Itulah sebabnya, ketika resmi berseragam PSMS, yang muncul bukan hujatan, melainkan doa tulus agar kariernya tetap bersinar. Banyak yang berharap suatu saat Hidayat kembali membela Persebaya Surabaya di masa depan.

Ungkapan seperti “Titip legenda kita wak, kita tunggu di Liga 1” menjadi bukti hubungan emosional yang sudah terbangun selama hampir satu dekade.

Dalam dunia sepak bola Indonesia yang sering diwarnai perpisahan pahit, fenomena ini menjadi pemandangan langka.

PSMS Medan sendiri tentu mendapatkan keuntungan besar dengan kehadiran pemain berpengalaman seperti Hidayat. Selain kualitas di lapangan, ia membawa aura kepemimpinan dan mental juara yang sudah teruji.

Dengan harga pasar terakhir mencapai Rp 1,30 miliar per 29 Mei 2025, kehadiran Hidayat di Championship menjadi suntikan moral besar bagi tim Ayam Kinantan.

Ambisi PSMS untuk kembali ke Super League akan mendapat tambahan energi dari pengalamannya.

Kini, tantangan baru menanti Hidayat di Kota Medan. Baginya, warna hijau tak akan pernah pudar, hanya saja kali ini ia akan mengenakannya di medan yang berbeda.

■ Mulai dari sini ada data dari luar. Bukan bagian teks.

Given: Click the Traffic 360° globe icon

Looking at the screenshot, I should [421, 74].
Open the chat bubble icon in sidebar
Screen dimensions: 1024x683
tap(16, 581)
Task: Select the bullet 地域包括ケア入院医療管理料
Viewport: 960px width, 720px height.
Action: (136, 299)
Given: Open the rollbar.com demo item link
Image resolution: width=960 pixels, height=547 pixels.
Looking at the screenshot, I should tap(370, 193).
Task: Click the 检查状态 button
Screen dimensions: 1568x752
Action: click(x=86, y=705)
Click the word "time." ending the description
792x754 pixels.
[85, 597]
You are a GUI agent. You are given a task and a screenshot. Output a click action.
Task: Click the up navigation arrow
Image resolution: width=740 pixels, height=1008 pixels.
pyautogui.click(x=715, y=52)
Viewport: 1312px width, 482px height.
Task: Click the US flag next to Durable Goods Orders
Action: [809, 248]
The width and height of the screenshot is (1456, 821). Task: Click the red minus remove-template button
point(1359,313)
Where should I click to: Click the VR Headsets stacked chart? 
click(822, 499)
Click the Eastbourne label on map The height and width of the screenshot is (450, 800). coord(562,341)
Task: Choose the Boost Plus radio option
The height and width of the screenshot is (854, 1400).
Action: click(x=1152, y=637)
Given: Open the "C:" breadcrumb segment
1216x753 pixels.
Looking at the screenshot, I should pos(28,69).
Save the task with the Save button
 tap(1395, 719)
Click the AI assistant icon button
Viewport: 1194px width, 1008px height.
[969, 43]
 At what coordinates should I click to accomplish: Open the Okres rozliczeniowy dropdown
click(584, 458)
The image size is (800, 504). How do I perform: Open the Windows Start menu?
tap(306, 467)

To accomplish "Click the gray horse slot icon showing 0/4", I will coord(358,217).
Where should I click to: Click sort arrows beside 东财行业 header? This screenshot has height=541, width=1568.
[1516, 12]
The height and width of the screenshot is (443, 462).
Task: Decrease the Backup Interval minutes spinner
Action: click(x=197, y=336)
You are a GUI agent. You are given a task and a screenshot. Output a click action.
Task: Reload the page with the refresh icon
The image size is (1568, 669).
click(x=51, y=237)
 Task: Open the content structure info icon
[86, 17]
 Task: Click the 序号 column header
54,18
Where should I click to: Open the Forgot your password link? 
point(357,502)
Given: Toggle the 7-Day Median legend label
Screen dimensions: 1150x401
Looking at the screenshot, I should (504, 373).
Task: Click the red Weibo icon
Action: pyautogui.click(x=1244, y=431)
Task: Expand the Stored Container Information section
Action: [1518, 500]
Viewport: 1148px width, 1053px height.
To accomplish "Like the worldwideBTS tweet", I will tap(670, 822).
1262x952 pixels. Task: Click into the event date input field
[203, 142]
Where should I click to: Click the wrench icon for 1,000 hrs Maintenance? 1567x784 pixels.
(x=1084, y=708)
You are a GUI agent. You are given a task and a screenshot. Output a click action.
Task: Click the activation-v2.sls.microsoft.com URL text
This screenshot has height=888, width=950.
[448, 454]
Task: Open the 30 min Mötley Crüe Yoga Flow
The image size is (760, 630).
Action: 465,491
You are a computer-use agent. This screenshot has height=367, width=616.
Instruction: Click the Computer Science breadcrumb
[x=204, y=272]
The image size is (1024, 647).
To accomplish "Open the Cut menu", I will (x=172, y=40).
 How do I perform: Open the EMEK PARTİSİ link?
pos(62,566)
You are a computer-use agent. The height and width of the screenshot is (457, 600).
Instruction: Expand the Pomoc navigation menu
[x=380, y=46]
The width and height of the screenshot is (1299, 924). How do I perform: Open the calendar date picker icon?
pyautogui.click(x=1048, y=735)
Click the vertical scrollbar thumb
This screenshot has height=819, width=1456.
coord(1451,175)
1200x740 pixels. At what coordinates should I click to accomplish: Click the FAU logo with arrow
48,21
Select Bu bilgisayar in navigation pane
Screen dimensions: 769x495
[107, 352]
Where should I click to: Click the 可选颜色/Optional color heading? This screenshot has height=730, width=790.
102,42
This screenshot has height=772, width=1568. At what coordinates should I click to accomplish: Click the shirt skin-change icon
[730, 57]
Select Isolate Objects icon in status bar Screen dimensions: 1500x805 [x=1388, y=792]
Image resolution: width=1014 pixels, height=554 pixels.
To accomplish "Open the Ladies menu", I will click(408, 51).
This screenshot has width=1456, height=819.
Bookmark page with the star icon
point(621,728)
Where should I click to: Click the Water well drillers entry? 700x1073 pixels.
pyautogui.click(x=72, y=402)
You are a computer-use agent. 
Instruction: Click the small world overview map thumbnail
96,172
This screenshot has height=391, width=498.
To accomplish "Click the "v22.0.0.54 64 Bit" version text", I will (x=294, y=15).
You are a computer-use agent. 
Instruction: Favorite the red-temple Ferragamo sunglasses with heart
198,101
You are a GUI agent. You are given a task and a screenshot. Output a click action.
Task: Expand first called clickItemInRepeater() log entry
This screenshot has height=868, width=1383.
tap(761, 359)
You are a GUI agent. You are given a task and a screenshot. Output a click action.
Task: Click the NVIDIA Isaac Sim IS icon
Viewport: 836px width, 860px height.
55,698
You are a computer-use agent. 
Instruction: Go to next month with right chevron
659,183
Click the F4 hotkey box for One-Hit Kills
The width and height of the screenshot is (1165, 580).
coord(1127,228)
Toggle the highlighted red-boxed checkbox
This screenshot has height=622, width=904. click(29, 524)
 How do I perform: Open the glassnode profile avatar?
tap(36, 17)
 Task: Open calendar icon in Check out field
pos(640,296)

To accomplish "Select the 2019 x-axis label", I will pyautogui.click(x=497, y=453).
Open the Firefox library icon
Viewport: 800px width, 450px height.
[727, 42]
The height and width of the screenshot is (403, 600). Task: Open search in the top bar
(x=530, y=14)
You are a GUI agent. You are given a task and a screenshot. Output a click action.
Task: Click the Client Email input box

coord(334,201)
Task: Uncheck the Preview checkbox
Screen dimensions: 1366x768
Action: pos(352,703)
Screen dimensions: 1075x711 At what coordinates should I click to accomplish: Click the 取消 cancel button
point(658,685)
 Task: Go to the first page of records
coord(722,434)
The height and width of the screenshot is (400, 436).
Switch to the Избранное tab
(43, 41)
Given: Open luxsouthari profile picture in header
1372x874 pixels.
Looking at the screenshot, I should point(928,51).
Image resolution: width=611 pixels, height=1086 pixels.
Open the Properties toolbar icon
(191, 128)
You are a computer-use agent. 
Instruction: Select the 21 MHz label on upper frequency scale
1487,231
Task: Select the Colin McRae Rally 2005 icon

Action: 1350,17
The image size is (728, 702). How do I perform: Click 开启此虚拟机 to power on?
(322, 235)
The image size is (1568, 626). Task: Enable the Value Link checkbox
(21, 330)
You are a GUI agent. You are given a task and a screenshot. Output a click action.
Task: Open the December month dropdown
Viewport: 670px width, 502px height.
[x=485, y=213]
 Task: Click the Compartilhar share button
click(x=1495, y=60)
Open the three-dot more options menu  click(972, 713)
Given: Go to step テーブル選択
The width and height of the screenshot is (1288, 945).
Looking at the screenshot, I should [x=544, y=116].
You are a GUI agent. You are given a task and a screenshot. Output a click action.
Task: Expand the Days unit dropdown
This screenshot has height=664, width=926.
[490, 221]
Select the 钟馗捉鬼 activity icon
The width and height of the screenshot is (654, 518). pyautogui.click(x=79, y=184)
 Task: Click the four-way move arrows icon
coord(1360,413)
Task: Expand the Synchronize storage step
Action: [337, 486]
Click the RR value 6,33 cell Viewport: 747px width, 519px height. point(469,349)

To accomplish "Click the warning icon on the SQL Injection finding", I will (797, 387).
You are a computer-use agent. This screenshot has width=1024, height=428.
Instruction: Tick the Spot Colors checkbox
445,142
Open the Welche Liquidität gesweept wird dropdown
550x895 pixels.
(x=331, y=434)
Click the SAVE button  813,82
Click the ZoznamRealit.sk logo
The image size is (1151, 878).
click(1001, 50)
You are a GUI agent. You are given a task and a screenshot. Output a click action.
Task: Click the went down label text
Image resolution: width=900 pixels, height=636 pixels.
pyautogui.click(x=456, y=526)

Baca Juga: Dimas Galih Comeback! Eks Kiper Persebaya Surabaya Terbang ke PSBS Biak, Gantikan John Pigai yang Hengkang ke Persipura Jayapura

Bagi Bonek, doa mereka sudah terucap. Tugas PSMS adalah menjaganya, menghargai jasanya, dan memberi panggung agar sang legenda tetap berkilau.

Dan seperti bait doa yang terus mengalir di kolom komentar, perjalanan Muhammad Hidayat di PSMS akan selalu mendapat pantauan dari Surabaya. Karena bagi Bonek, legenda tak pernah benar-benar pergi.